Imagen, anterior a la pandemia, de una de las jornadas boxísticas en el polideportivo de Novo Mesoiro. Foto Juan Barral

El virus está presente, nos puede tocar a cualquiera. Si alguien tiene la mala fortuna de encontrárselo, debe comunicarlo y esperar que la sanidad cumpla con su papel de control y sanación. Esa debe ser la manera de proceder por parte de cualquier infectado. En caso contrario, deberá tomarse la medida coercitiva que el protocolo imponga.

Por eso quiero romper una lanza en pro del deporte de los guantes y las circunstancias que le rodean. Y para ello, echando mano de una información reciente, quiero hacerme eco de las declaraciones que el técnico Oscar «Locomotora» López ha hecho para La Voz, en la que de forma tajante niega que se hayan incumplido las normas de seguridad e higiene en el centro en el que entrena. Esto ha sido «algo circunstancial, puntual y de mala fortuna», añadió.
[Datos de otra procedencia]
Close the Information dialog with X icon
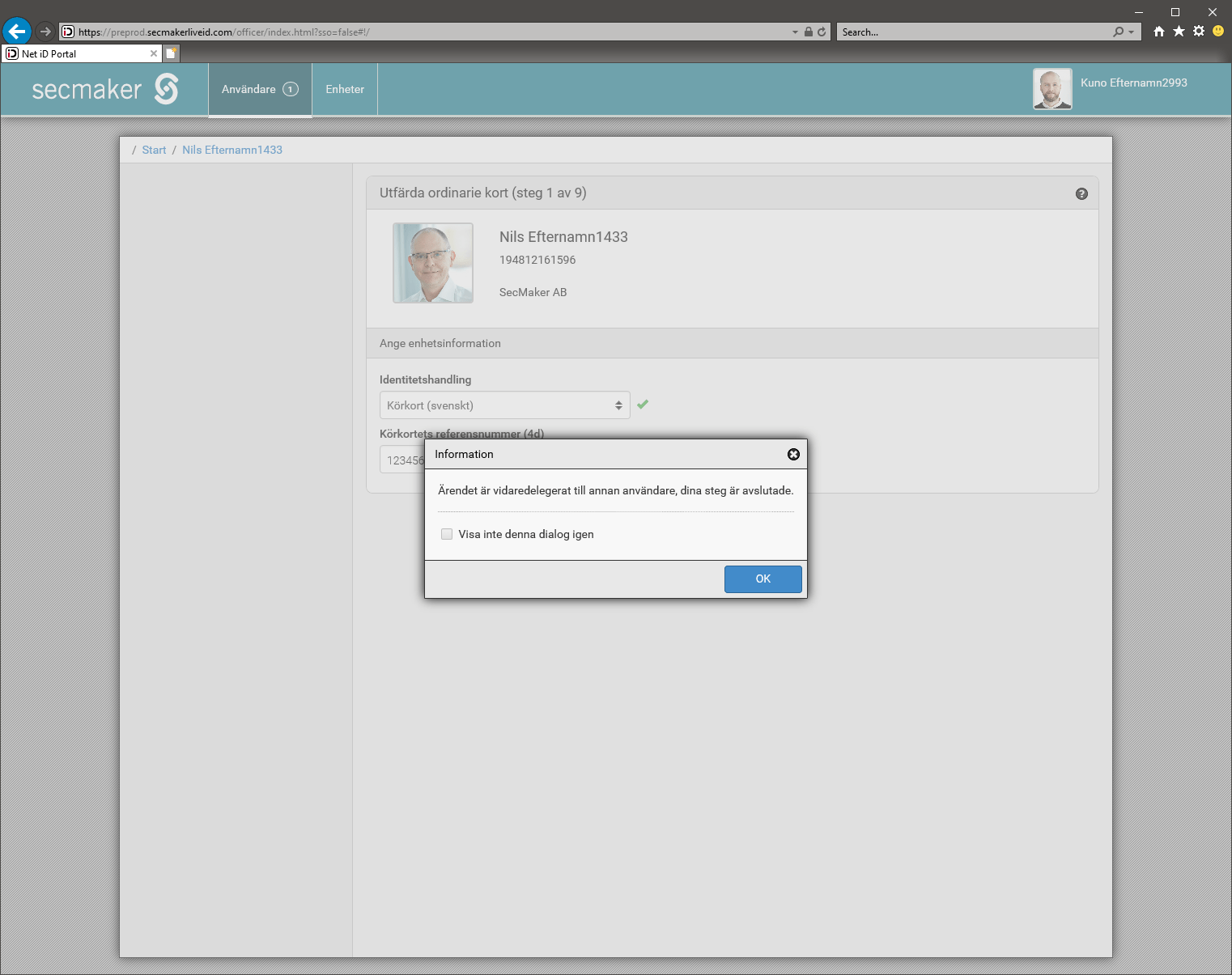The image size is (1232, 975). pos(793,455)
No tengo base para dudar de quien, además, tiene la certeza de que «algunos contagios provengan de otros sitios y se los estén achacando al pobre hombre», en referencia a la persona que controlaba, hasta el pasado sábado, el acceso al pub Samoa. Asegura que algunos casos confirmados no estuvieron en contacto directo con Raúl, ni coincidieron en clases y horarios. «Las distancias se mantienen, todos llevan mascarilla, los protocolos se cumplen, las clases eran previa cita, el sistema de limpieza se duplicó y había unas medidas muy serias». Óscar López, termina afirmando que «lo dimos todo, no se nos puede criminalizar».

Leído lo cual, y a fe mía, debemos meditar hasta qué punto debemos considerar la veracidad de las redes. Me parece excesivo que alguien vierta en su muro que un positivo ha abandonado el confinamiento acompañado de otros amigos, y el comentario se multiplique en la red y actúe como una orden para que la fuerza pública se movilice y acuda al domicilio del implicado.

Hasta en 3 ocasiones se personaron en el domicilio de Raúl para verificar su presencia, según me confirma una persona de gran solvencia moral, la cual encuentra algo raro en que se comente, que bajó de su casa en compañía de otros compañeros, cuando Raúl está casado y reside en su domicilio con su entorno familiar, donde la policía comprobó su presencia.

Cuidémonos todos de este invisible mal que acecha cumpliendo las normas establecidas y no criminalicemos a quien nos ha precedido en sufrir un mal al que todos estamos expuestos.